Effect of CAPE in cells overexpressing with AKT and XIAP. B16F0 melanoma cells were transiently transfected with 2 µg AKT or 2 µg of XIAP plasmid by electroporation followed by 20 µM CAPE treatment for 48 h. (A and C) Cell lysates were subjected to western blots and immunoblotted with p-AKT (ser 473), XIAP, cleaved caspase-3 and cleaved PARP. Same blots were stripped and re-probed for actin to ensure equal protein loading. (B and D) Apoptosis wasdetermined using Annexin V/FITC and propidium iodide and analyzed by flow cytometry as described in Materials and methods section. Results are expressed as mean ± SD of three independent experiments. *P < 0.05, statistically significant compared with control. **P < 0.05, statistically significant compared with CAPE treatment.

Fig. 5.

CAPE increases nuclear translocation of XIAP. (A) SK-MEL-28 and (B) B16F0 melanoma cells were treated with 20 µM CAPE for 48 h and nuclear fraction were isolated using nuclear fractionation kit. Represented western blots were immunoblotted with XIAP antibody. Same blots were stripped and re-probed with actin and lamin B to ensure equal protein loading. (C and D) B16F0 cells were treated with dimethyl sulfoxide or 20 µM CAPE, immunostained with XIAP and p-AKT (Ser 473), and actin antibodies and visualized under fluorescence microscope (Olympus Inc).

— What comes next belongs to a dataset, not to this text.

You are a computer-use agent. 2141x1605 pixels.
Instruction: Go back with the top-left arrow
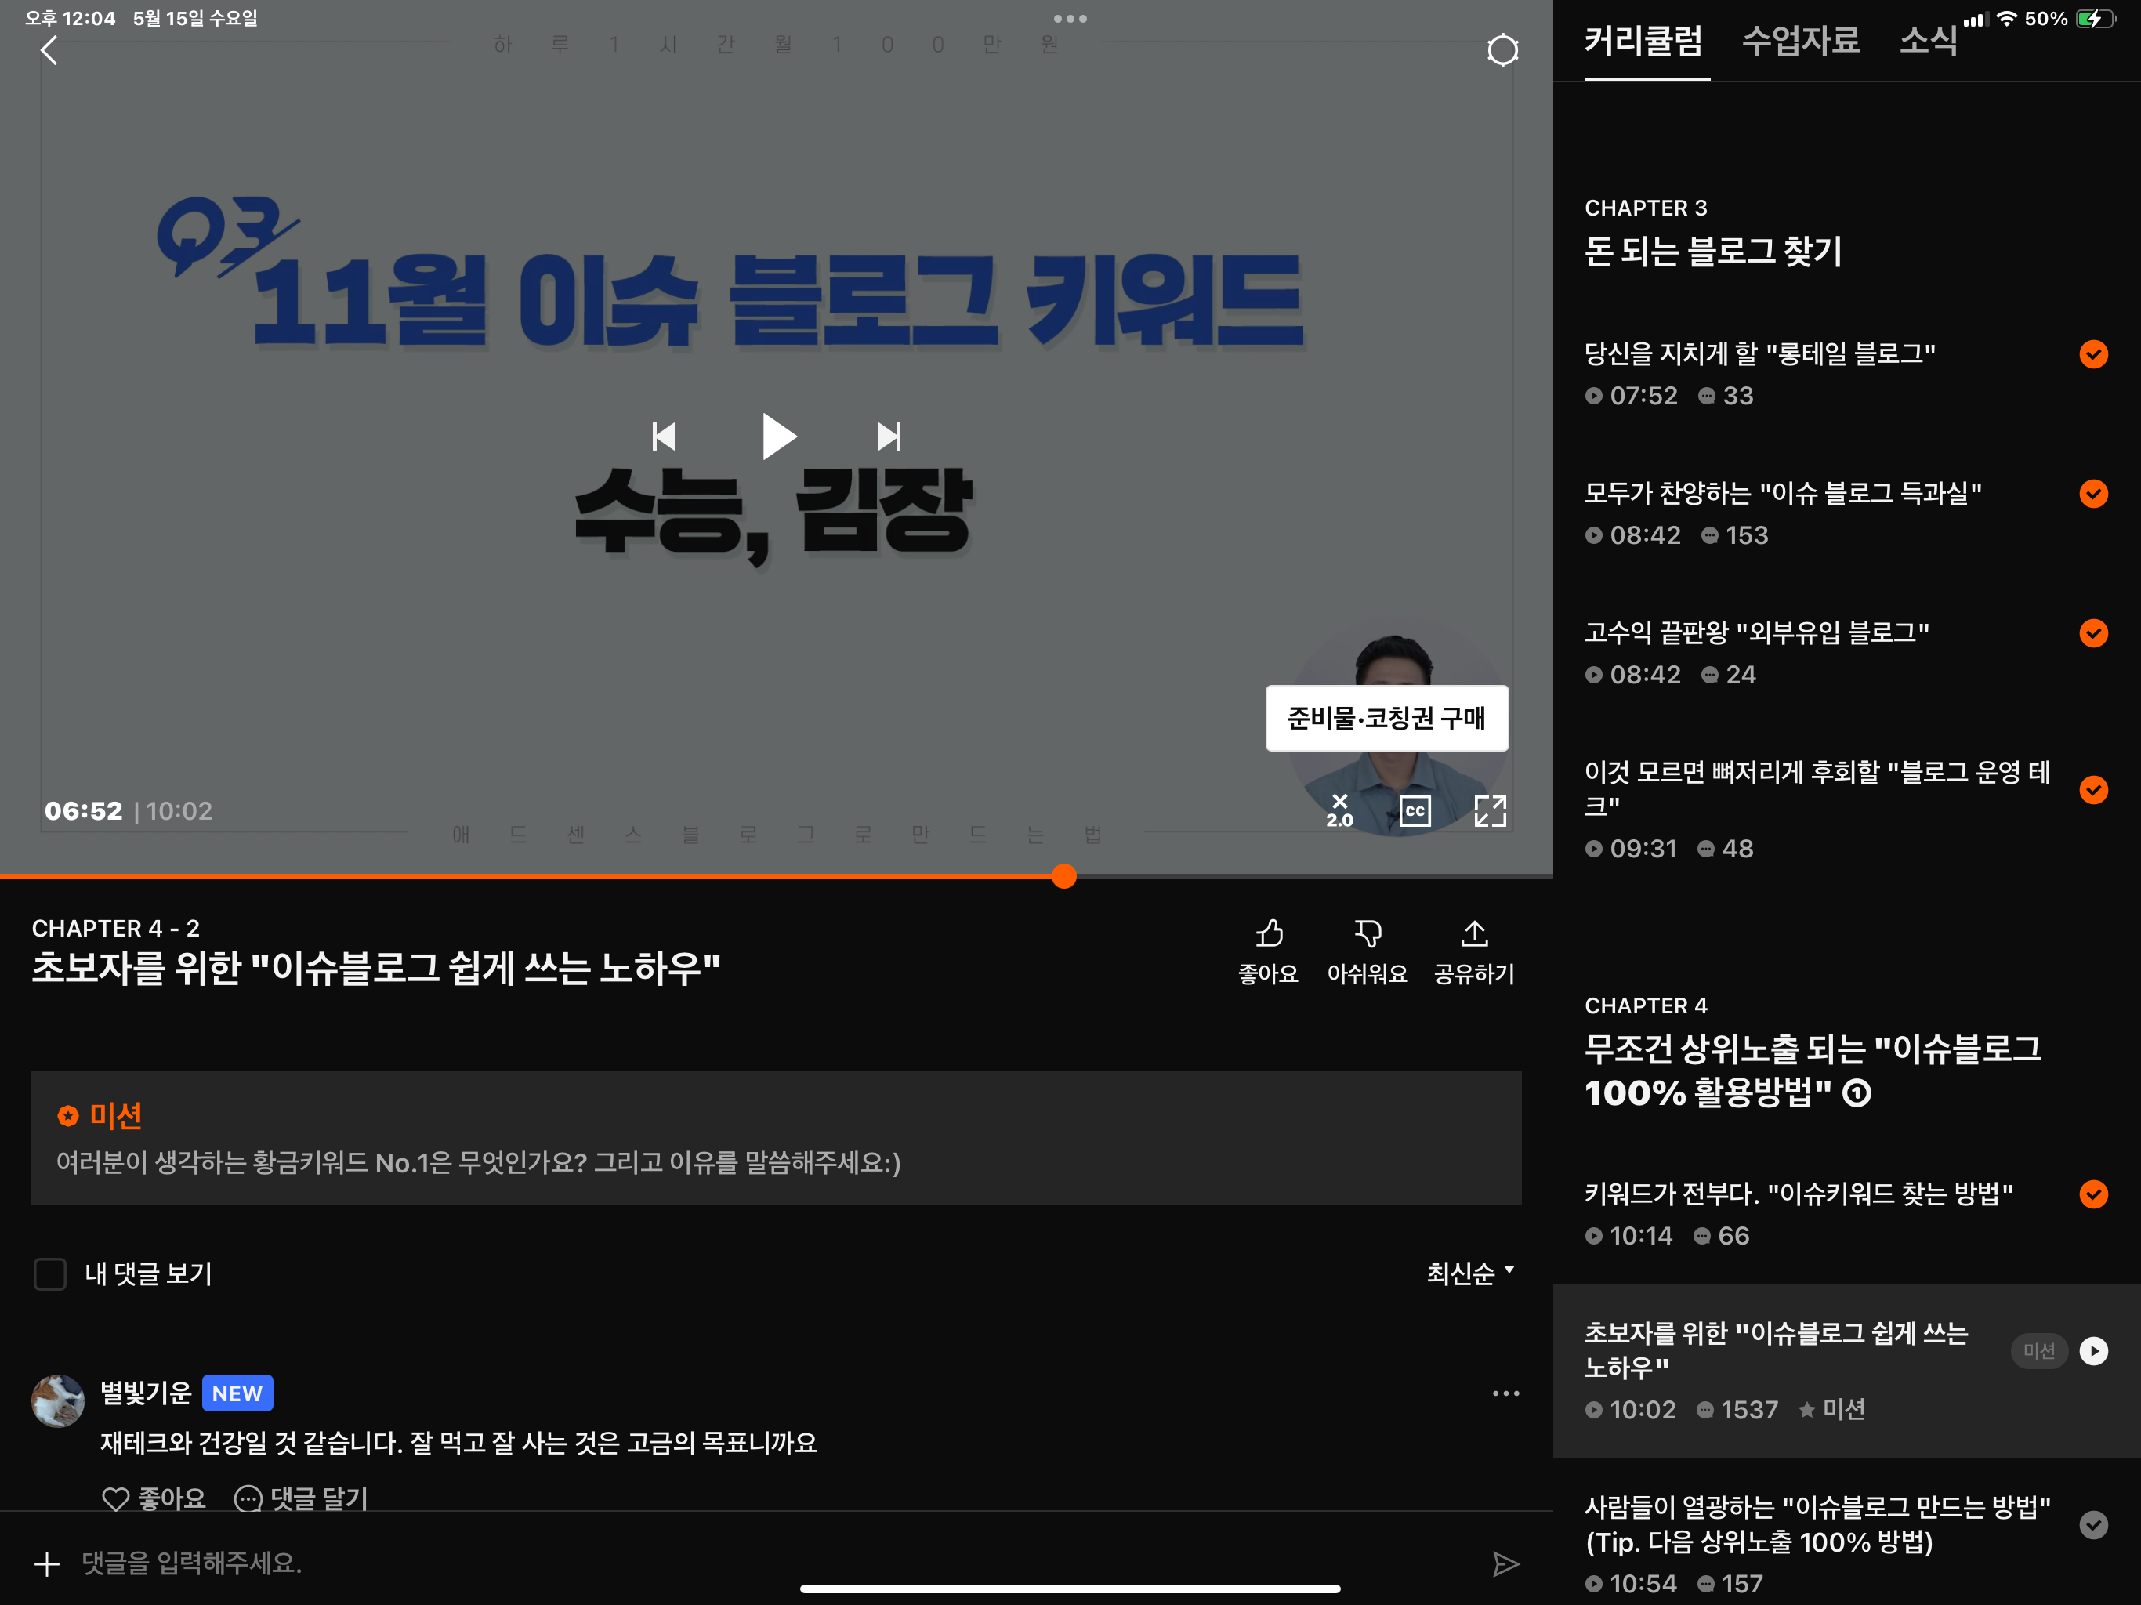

The experiments were repeated three times with similar results obtained.

Fig. 6.

CAPE-mediated ROS generation inhibits AKT/XIAP pathway. B16F0 and SK-Mel-28 melanoma cells were pretreated with 5 mM NAC followed by 20 µM CAPE treatment for 48 h. (A and B) whole-cell lysates were immunoblotted with p-AKT (Ser 473), XIAP and cleaved caspase-3. Same blots were stripped and re-probed for actin to ensure equal protein loading. (C and D) Apoptosis assay was determined using Annexin V/FITC and propidium iodide and analyzed by flow cytometry as described in Materials and methods section. Results are expressed as mean ± SD of three independent experiments. *P < 0.05, statistically significant compared with control. **P < 0.05, statistically significant compared with CAPE treatment.